The inset of Figure 2 shows the major steps taken for running the RTLSR model first in “inversion-mode” and subsequently in “forward mode”. The inversion mode takes the 10-min H-8 surface reflectance and observational Sun-view geometry for any given pixel to invert the three model parameters, f_iso, f_vol, and f_geo, on a daily basis using multiple linear regression. The BRDF of Equation (1) was assumed to be the same as the measured reflectance from the H-8 AHI sensor. We imposed a lower limit for the model parameters so that all inversions that resulted in negative model parameters (f_iso, f_vol, and f_geo) were excluded from the analysis. We did not impose an upper limit on the three parameters but, instead, assessed the goodness of fit for model inversion to ensure that the observations can be predicted using the fitted model parameters within a predefined error threshold. In addition, the sufficient amount of input observations from H-8 AHI to fit the model allowed a high degree of freedom during the multiple linear regression and the three free parameters, therefore, can be inverted successfully on a daily basis. Before running the inversion, quality flags of H-8 AHI data were used to preserve only good quality observations as the model input. Observations taken when SZA is greater than 70° (very low sun), which usually occurred in early morning or late afternoon, were also abandoned as larger SZA means a longer path of sunlight travelling through the atmosphere and causes the atmospheric correction model to be less effective.

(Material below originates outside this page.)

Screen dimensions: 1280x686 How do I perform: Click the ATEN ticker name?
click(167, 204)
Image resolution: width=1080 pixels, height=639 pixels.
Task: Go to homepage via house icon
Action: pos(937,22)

The goodness of fit for model inversion was evaluated by the coefficient of determination adjusted for the degree of freedom (adjusted R²), while the accuracy of the model inversion was assessed by the root-mean-square error (RMSE) associated with inversion. Low R² and high RMSE signal low model performance and hence low reliability in using the model parameters to adjust reflectance values to the targeting sun-view geometry. Only inversions that resulted in RMSEs lower than a pre-defined threshold value were used later in the “forward-mode“. For the three local sites, RMSE for the Red band ranges from 0 to 0.11 (mean = 0.006 ± 0.007), from 0 to 0.038 (mean = 0.004 ± 0.003) for the Blue band, and from 0 to 0.09 (mean = 0.017 ± 0.015) for NIR band. Given the fact that different spectral bands have much different ranges of reflectance values and RMSEs, we used a relative threshold for each band based on normalised RMSE (nRMSE), computed as RMSE normalised by mean reflectance of each band, with nRMSE lower than 20% considered as acceptable quality inversion. Preliminary analysis showed that after excluding the inversions with nRMSE greater than 20%, the mean nRMSEs across three local sites and across two years were 6.7 ± 5.0%, 8.1 ± 5.4%, and 4.9 ± 4.5%, for Red, Blue, and NIR bands respectively.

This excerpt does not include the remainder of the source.